Anyway, that’s my rant on what C.S. Lewis called “chronological snobbery”.

{ 4 comments… read them below or add one }

1

Paul F. 08.25.10 at 8:55 pm

By “ecclesiastical circles”, do you mean clergy?

I could see how clergy trained at liberal seminaries may feel that way, but I find that parishioners tend to go the exact opposite direction. Theirs is an ignorance, not an arrogance, toward the past: “Karl who? Martin Luther did what? Why does any of this matter? All we need is the Bible to know how we get raptured!”

I know this may, of course, be a matter of geography.

2

Mark Byron 08.25.10 at 9:50 pm

It’s interesting that your focusing on reclaiming the theologians of the past as part of this anti-Whiggism movement. Is that consistent with the progressive nature of theology that you and others here tend to take?

That would make sense if you are looking at neoliberal economics versus progressive econ and cast the neoliberals as the Whiggish anti-traditionalists. There you’re on solid ground.

I’m not sure if that argument works on theology, where you and the gang here are more Whig than Tory.

3

Kim 08.25.10 at 11:27 pm

It’s interesting that your focusing on reclaiming the theologians of the past as part of this anti-Whiggism movement. Is that consistent with the progressive nature of theology that you and others here tend to take?
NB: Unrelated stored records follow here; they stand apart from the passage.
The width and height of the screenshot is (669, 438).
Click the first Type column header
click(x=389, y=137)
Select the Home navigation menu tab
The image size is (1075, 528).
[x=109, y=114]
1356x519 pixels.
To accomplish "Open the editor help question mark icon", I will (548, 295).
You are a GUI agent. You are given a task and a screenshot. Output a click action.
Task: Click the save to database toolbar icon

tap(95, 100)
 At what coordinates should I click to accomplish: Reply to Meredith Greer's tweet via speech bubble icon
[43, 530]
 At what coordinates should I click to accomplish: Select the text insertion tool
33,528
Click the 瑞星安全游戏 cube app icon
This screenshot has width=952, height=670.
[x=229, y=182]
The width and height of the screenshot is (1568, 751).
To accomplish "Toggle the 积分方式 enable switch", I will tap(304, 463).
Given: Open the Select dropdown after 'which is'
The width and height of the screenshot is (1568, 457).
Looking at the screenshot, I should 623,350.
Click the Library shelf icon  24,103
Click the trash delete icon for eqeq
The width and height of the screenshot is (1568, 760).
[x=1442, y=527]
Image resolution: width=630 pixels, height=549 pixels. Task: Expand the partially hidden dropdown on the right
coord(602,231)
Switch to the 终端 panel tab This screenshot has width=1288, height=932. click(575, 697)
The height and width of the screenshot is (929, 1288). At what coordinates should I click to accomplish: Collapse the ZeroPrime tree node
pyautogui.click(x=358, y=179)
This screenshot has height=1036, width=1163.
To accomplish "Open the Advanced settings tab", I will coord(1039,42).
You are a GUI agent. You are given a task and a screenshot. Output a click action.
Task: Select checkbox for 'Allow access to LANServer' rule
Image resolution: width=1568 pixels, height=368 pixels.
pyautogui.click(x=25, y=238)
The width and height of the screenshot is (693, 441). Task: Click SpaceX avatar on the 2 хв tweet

It’s the theological liberals who are the Whigs, the progressivists. You haven’t been paying attention if you think that I am in their camp. But nor am I a “traditionalist”, which has its own kind of fundamentalism. I’m on, say, Rowan Williams’ team. (It was Williams, btw, who gave the heads-up for Our Shadowed Present). Check out his book Why Study the Past: The Quest for the Historical Church (2005). In the introduction Williams writes: “traditionalists sometimes miss the point because they don’t expect to be surprised by the past; progressives miss the point because they don’t expect to be interested or questioned by it.”

Personally, honouring the fifth commandment (the fourth if you’re Catholic or Lutheran), I try to be attentive to the past, to its strange territory, to memories dangerous and disruptive, precisely in service to the ongoing, creative nature of the theological enterprise. It is the crucial insight of Williams’ great book Arius (1987, 2001) that innovation is necessary not to scupper continuity with the past but precisely to secure it (Arius, not Athanasius, was the traditionalist, the conservative). The question is always: what kind of innovation? Barth was a master of the right kind, J.A.T. (Honest to God) Robinson of the wrong kind. Barth I would call an innnovator, Robinson a progressivist.

4

Tim Chesterton 08.26.10 at 12:12 am

It’s also the typical traditionalist mistake to think that all the theologians of the past were pillars of the right-wing Establishment, like good evangelicals displaced into the third and fourth centuries. Lots of modern conservative evangelicals are shocked to discover that the Ante-Nicene Fathers tended to be pacifists, opposed the lending of money at interest, couldn’t afford to own their own Bibles (how on earth did they have their ‘daily quiet time???’), believed in the real presence of Christ in the Eucharist, and had far more to say about the dangers of money than the dangers of homosexuality. And the early 16th century Anabaptists were very suspicious of those who bought and sold things for a living that they hadn’t made themselves, making money a commodity. I believe John Wesley taught that if you spent money on luxuries you were robbing the poor.

The truth is that the best theologians of the past were far more radical than we are.